A girl is willing to come into contact with a guy and is afraid that he will be angry with herself o

Updated on psychology 2024-02-22
13 answers
  1. Anonymous users2024-02-06

    Summary. I shouldn't like it, because the three views are inconsistent.

    If a girl likes a boy, but that boy will only make her angry and do something she doesn't agree with, will the girl still like that boy?

    I shouldn't like it, because the three views are inconsistent.

    Such a man will also have machismo, and if they are together, there will be a lot of disagreements and contradictions.

    If this girl is still together, it means that this girl can tolerate his behavior, does not fully consider all aspects of his future life, and is carried away by love, such a boy is very stubborn.

    If the boy will correct it, will the girl give it a chance?

    If the boy will correct it, he can be given a chance.

    Because no one is perfect, you can continue to get along with yourself if you know your shortcomings and actively transform them.

    If he loves this girl very much, he is also very willing to change.

    Love is to accompany you to do whatever you want.

  2. Anonymous users2024-02-05

    It's supposed to be love!

    If she just stays on liking, she will only keep the feeling of liking in her heart. Only if she falls in love with you, will she be so emotionally rich and exposed!

  3. Anonymous users2024-02-04

    This is a copy of a well-educated girl, she does this, is a show of respect for the other party, and at the same time, she also says her own opinion, dao

    Very smart. When you don't like each other, you won't reason with them, and you just avoid them. People with brains will think carefully about love. So, I think the other person just likes you at the moment.

  4. Anonymous users2024-02-03

    Like this kind of caution shows that I am afraid that boys will not like themselves, and love is to be brave enough to be yourself.

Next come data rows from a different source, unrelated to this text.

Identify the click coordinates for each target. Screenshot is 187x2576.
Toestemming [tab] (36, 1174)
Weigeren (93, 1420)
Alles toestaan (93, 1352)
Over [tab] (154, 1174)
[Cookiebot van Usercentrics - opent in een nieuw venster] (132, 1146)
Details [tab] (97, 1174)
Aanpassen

  5. Anonymous users2024-02-02

    Maybe I've already liked each other.

  6. Anonymous users2024-02-01

    Be careful, I care about your feelings, and I still value you.

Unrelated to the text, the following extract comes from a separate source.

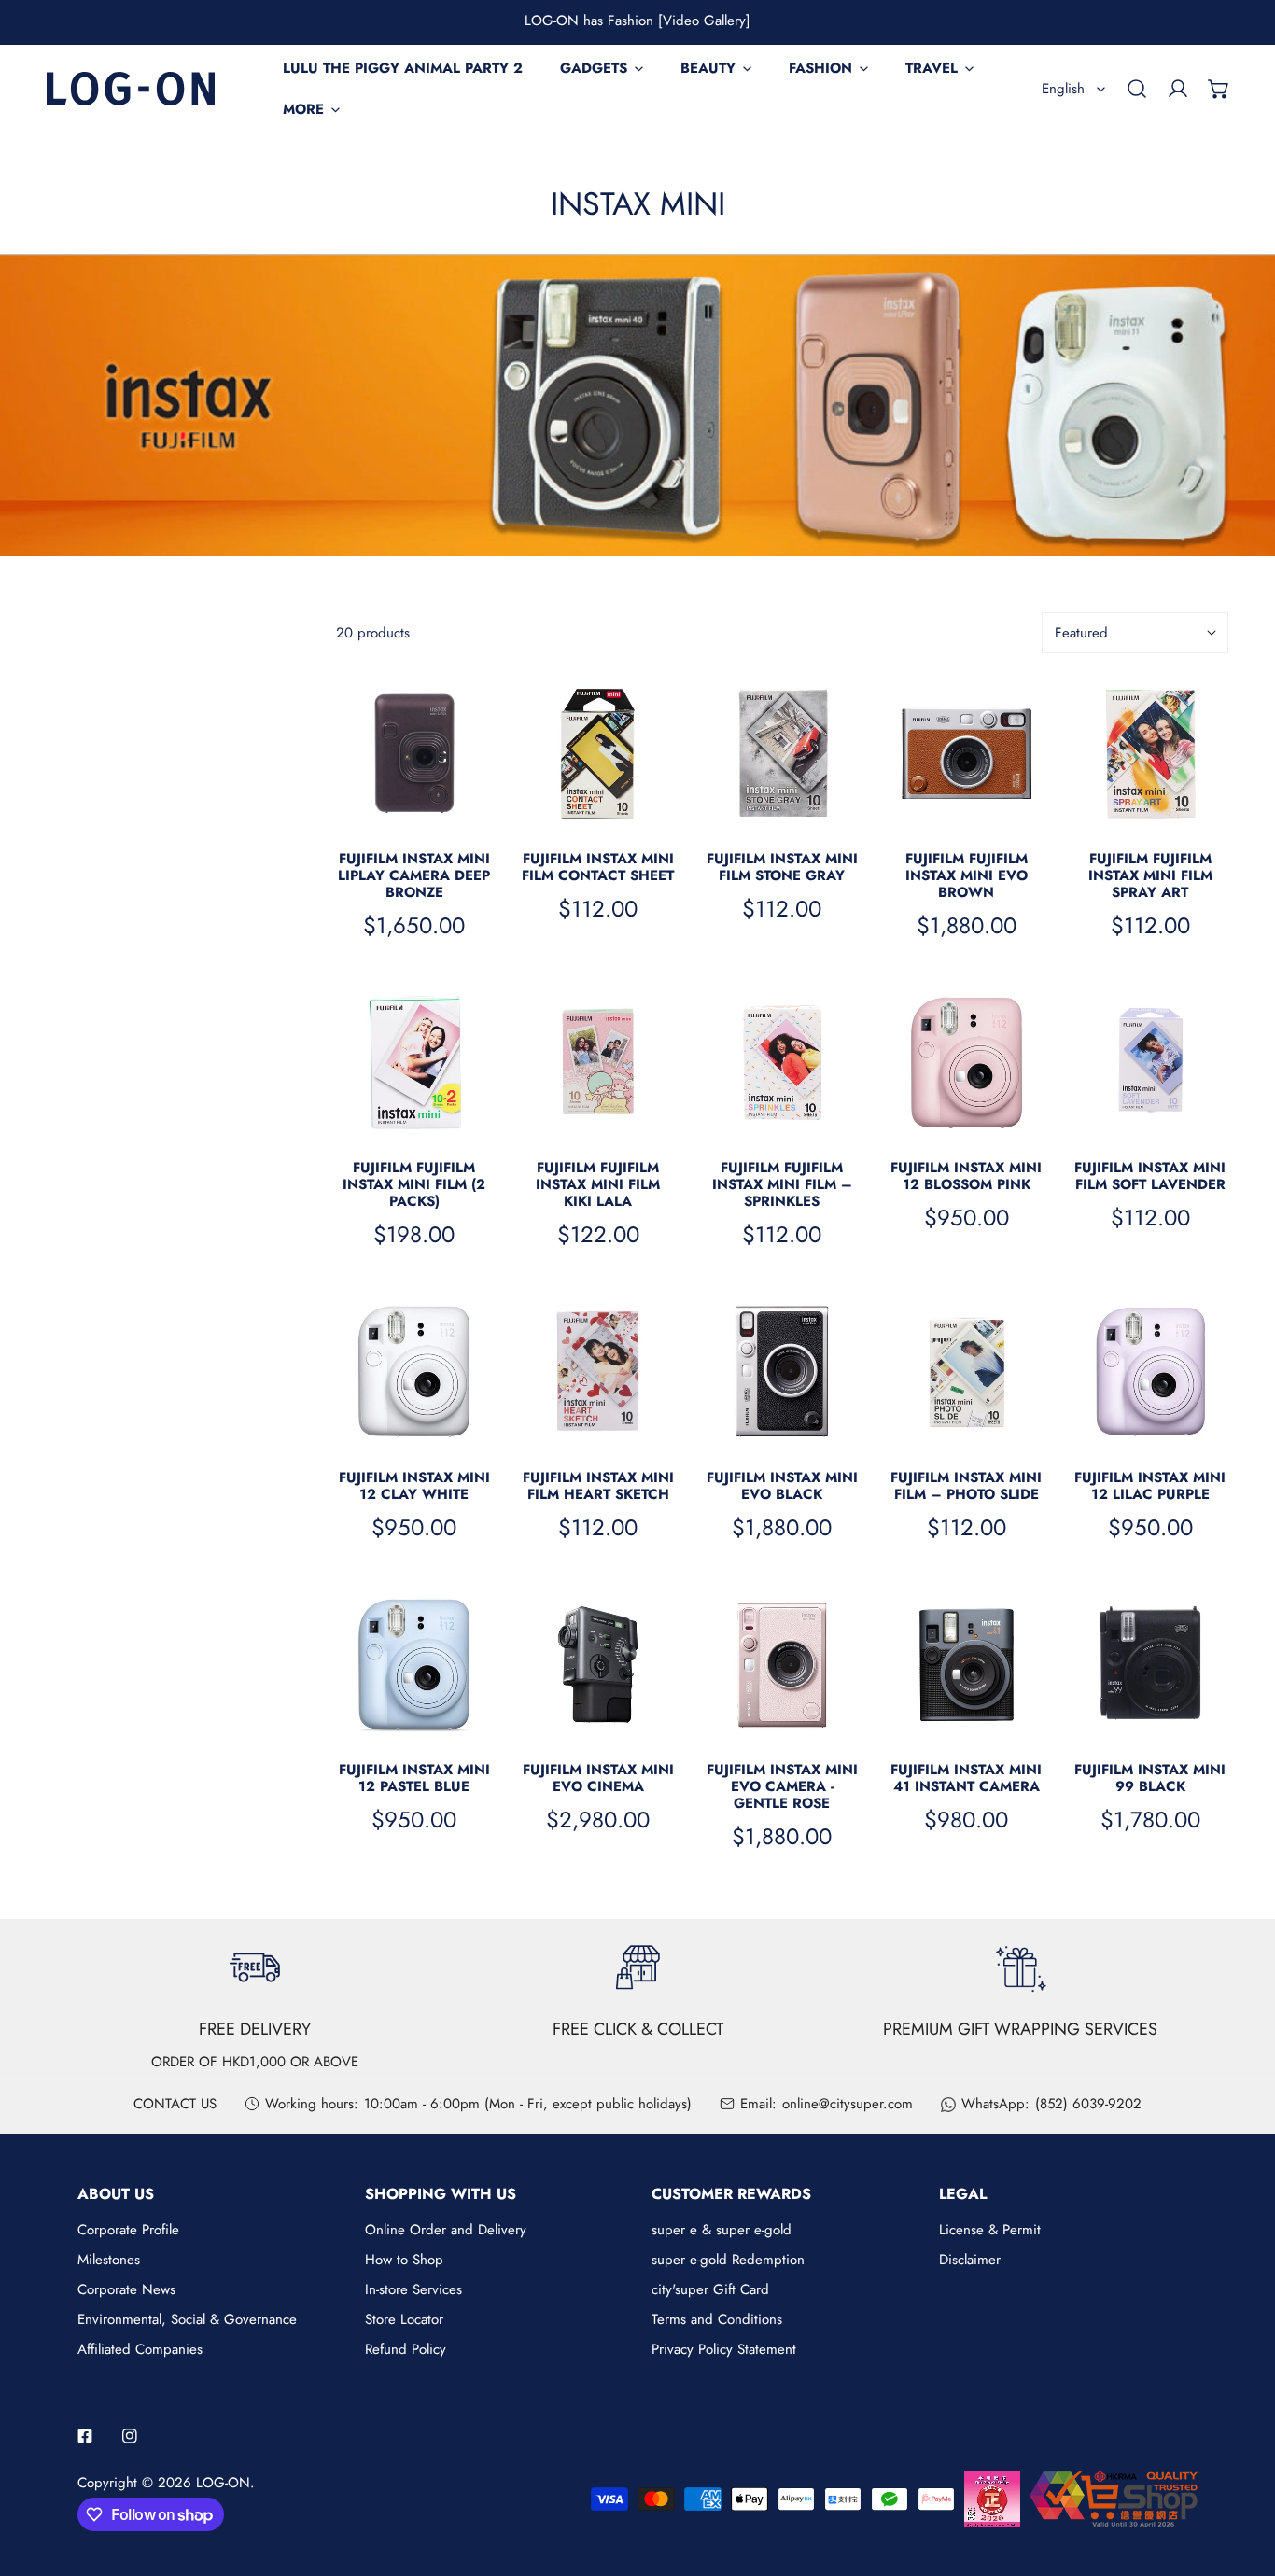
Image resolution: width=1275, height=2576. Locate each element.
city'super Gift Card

  7. Anonymous users2024-01-31

    It's not that he doesn't like you anymore, it's that he's already enjoying it and needs a break. Ha ha.

  8. Anonymous users2024-01-30

    You have to learn to cherish everything, and you can just play with your temper occasionally, and often no one can stand it.

  9. Anonymous users2024-01-29

    Maybe I just don't want to be disgusted by girls.

  10. Anonymous users2024-01-28

    Indeed, when the heart is tired, it is finished.

  11. Anonymous users2024-01-27

    Probably, there's no schedule.

  12. Anonymous users2024-01-26

    1.First of all, she has a crush on this boy, believe in him, otherwise she wouldn't go out alone with him.

    2.It should be said that this is during the ambiguous period, she began to care about the boy's feelings, and would explain to him in a timely manner, not wanting to be misunderstood.

    3.Maybe she has the desire to have a further relationship with him, but she is still in the investigation period and wants to get to know him slowly in the ambiguity. Decide her final attitude towards him.

    But this period is particularly painful for boys, because if they don't perform well, they may be slowly alienated by the other party until they finally break off contact. If you really feel good about him and like her, pay special attention.

  13. Anonymous users2024-01-25

    There is also a principle in psychology called the "90 10" principle, what does it mean? For example, why is your mood bad today? Why quarrel?

    You quarrel with me, I think it must be your reason? It's your responsibility, you make me anxious, you make me angry. We think that "I'm mad at me", we must say that the other party is wrong, and think that it must be the other party that causes my emotions, who should be responsible for your emotions?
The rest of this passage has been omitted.